The SLI: HTTP Probe Success Rate
Everything is built on a single Service Level Indicator: the fraction of successful HTTP probes from the Prometheus blackbox exporter.
The blackbox exporter probes each public service endpoint on a fixed interval. probe_success is 1 for a successful probe and 0 for a failure. The SLI is the average over a time window:
# kubernetes/system/monitoring/slo-rules.yml
- record: job_instance:probe_success:rate5m
expr: avg_over_time(probe_success[5m])
- record: job_instance:probe_error:rate5m
expr: 1 - avg_over_time(probe_success[5m])
1 - success_rate = error_rate. At 99.9% SLO, the allowed steady-state error rate is 0.001 (0.1%).

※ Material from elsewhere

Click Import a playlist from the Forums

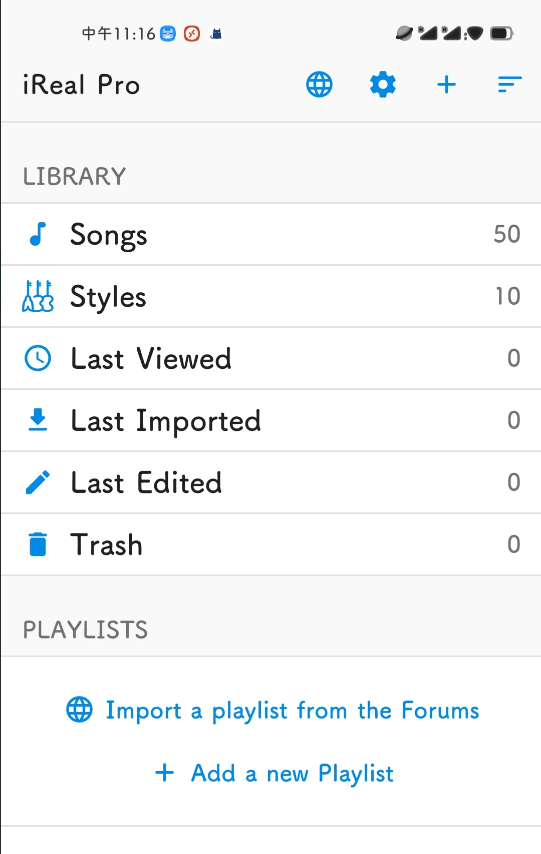pyautogui.click(x=292, y=710)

Recording Rules: Pre-Computing the Windows
Multi-window alerting needs error rates computed over multiple time windows. Prometheus can do this inline in alert expressions, but pre-computing them as recording rules keeps the alert expressions readable and reduces query load.
- name: slo.availability.windows
interval: 1m
rules:
# Short windows (fast-burn detection)
- record: job_instance:probe_success:rate1h
expr: avg_over_time(probe_success[1h])
- record: job_instance:probe_success:rate2h
expr: avg_over_time(probe_success[2h])
# Medium windows
- record: job_instance:probe_success:rate6h
expr: avg_over_time(probe_success[6h])
- record: job_instance:probe_success:rate30m
expr: avg_over_time(probe_success[30m])
# Long windows (slow-burn detection)
- record: job_instance:probe_success:rate24h
expr: avg_over_time(probe_success[24h])
These evaluate every minute. The result is a set of pre-computed availability metrics across six time windows — from 30 minutes (most sensitive) to 24 hours (catches slow bleeds).
The Alert Rules
Fast Burn: Page Immediately
- alert: SLOAvailabilityFastBurn
expr: |
(1 - job_instance:probe_success:rate2h) > (30 * (1 - 0.999))
and
(1 - job_instance:probe_success:rate1h) > (30 * (1 - 0.999))
for: 2m
labels:
severity: critical
slo: availability
annotations:
summary: "SLO fast burn: {{ $labels.instance }}"
description: >
{{ $labels.instance }} error rate is burning through the monthly error budget
at ≥30x the allowed rate. At this pace the 99.9% budget is exhausted in ~50min.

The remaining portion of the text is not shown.